■ **Task instructions**: Which lines of the data contain the string "cell"? Copy every one of them.
--- Task data Enclosed Below ---
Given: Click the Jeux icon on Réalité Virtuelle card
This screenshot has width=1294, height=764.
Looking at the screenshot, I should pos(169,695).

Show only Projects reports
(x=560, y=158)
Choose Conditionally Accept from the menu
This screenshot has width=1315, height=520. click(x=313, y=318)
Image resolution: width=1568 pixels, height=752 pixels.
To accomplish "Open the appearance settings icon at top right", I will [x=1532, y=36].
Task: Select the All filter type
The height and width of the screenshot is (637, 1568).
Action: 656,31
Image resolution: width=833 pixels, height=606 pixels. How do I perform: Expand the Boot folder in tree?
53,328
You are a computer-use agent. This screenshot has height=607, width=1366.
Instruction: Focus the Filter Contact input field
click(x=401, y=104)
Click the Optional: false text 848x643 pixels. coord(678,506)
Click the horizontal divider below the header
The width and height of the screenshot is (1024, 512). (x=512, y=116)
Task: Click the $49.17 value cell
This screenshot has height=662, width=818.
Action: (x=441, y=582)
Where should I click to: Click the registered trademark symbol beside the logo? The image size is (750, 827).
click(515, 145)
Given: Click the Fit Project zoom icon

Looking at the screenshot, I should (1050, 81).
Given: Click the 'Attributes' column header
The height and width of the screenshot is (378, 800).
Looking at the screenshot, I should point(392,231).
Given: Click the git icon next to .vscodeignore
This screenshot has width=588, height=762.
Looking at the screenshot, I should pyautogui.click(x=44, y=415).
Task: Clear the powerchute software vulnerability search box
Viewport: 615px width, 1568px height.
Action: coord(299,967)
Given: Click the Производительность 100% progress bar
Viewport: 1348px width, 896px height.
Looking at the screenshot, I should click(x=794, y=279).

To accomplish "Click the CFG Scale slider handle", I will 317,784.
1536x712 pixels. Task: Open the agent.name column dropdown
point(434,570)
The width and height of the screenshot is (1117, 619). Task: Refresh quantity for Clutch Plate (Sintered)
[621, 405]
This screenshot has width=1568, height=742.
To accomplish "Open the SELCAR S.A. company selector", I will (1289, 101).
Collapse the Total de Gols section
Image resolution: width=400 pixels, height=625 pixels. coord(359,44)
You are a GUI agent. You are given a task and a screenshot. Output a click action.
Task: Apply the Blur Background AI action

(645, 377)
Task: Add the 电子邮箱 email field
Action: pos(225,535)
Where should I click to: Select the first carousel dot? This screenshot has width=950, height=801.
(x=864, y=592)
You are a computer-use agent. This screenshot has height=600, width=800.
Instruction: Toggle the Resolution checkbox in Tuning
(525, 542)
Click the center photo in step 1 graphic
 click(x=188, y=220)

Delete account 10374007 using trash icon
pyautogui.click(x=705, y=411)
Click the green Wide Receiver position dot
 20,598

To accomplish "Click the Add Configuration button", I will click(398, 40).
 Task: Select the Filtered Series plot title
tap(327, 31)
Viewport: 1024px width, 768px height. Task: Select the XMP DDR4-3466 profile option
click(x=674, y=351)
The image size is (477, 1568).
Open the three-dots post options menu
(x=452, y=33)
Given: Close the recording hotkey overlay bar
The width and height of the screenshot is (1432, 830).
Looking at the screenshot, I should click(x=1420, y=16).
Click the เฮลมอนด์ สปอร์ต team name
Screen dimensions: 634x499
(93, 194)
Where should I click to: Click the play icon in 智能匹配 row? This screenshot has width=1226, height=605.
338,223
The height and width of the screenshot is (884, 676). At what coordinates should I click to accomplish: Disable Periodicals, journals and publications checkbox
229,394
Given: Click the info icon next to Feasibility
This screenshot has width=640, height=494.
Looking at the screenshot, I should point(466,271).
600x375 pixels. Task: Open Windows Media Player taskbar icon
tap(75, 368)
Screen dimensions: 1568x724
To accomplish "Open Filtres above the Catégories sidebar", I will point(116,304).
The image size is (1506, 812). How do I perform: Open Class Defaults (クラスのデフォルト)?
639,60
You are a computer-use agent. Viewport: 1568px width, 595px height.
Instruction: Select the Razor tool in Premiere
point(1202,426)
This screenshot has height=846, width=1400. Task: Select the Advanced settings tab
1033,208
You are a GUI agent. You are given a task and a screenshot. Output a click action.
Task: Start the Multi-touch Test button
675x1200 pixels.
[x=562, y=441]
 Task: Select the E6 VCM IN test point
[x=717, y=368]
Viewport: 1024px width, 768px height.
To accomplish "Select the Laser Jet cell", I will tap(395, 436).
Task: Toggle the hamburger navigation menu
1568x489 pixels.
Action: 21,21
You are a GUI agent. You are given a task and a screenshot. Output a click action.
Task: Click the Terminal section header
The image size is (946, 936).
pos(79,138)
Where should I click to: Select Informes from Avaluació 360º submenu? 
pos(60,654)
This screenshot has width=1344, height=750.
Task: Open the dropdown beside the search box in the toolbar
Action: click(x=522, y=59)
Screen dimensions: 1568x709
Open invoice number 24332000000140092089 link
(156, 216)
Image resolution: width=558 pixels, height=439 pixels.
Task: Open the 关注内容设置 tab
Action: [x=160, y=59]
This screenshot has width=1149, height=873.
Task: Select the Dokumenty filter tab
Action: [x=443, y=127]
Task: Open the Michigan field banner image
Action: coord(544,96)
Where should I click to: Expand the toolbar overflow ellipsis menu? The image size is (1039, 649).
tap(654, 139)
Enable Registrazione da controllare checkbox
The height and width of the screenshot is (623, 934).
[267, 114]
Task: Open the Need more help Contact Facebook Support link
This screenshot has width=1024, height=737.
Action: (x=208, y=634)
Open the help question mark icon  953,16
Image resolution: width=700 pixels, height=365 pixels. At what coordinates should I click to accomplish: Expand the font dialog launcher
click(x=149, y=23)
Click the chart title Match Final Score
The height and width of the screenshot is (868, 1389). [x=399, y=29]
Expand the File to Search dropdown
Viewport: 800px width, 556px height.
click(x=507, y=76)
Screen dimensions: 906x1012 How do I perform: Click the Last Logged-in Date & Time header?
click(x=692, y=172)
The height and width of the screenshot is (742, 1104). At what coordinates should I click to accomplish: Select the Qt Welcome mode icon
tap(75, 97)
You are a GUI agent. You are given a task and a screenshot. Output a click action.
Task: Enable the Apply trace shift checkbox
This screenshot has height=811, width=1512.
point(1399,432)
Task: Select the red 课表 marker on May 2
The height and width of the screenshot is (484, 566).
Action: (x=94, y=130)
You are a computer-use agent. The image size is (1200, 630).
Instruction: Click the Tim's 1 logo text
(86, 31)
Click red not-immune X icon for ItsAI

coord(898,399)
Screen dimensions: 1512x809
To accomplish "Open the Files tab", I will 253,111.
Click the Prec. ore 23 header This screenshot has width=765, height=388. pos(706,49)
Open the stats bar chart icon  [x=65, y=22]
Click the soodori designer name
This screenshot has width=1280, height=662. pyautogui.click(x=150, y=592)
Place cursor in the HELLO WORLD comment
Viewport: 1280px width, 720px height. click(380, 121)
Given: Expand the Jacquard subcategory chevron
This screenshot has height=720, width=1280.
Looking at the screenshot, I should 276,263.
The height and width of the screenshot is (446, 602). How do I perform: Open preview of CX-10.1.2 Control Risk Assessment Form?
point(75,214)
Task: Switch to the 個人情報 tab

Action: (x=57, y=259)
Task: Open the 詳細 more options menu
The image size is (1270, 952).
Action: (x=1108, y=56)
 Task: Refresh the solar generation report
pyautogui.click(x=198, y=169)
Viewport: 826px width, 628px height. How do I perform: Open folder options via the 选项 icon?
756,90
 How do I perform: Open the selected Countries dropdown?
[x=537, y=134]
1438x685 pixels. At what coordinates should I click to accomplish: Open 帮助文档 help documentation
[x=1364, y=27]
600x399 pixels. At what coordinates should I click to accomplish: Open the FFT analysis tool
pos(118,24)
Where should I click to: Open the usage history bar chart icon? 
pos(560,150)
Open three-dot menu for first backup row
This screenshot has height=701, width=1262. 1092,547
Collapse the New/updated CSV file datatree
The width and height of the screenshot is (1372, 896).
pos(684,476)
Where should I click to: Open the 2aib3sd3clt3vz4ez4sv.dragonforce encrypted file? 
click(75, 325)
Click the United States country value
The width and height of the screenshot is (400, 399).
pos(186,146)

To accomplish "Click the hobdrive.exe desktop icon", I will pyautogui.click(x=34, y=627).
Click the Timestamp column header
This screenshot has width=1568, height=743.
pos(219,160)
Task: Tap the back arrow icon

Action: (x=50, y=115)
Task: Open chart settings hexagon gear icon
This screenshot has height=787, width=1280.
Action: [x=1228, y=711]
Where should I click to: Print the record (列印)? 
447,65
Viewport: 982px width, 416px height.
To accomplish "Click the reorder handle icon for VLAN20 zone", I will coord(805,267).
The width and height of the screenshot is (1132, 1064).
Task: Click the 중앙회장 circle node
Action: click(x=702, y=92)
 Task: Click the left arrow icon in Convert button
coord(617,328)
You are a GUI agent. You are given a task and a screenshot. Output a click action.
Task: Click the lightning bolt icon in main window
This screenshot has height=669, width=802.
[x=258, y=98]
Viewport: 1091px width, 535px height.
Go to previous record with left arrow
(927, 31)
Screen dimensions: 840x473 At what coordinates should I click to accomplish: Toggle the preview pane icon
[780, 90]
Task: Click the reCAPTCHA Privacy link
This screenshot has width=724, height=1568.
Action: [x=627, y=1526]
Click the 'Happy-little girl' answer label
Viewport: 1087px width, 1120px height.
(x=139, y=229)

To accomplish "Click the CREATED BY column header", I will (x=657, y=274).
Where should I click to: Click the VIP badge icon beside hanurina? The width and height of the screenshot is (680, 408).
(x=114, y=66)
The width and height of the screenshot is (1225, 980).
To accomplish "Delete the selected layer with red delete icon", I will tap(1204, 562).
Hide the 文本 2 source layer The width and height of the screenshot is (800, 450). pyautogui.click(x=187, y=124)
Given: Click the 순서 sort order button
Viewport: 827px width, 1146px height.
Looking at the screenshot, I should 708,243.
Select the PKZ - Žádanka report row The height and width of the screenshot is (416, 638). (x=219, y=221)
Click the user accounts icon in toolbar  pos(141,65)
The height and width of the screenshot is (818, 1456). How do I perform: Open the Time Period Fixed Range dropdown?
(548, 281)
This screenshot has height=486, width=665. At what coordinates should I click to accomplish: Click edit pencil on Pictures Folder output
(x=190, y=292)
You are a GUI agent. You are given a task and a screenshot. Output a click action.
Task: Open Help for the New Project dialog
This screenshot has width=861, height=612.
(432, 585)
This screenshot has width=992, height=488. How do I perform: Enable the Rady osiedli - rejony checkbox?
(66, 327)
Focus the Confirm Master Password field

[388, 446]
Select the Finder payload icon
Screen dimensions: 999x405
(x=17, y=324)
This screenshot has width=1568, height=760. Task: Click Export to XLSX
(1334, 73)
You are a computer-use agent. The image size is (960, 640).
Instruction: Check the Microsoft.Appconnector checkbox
--- End of Enclosed Task data ---
■ **Answer to this exercise**:
Task: Click the $49.17 value cell
To accomplish "Select the Laser Jet cell", I will tap(395, 436).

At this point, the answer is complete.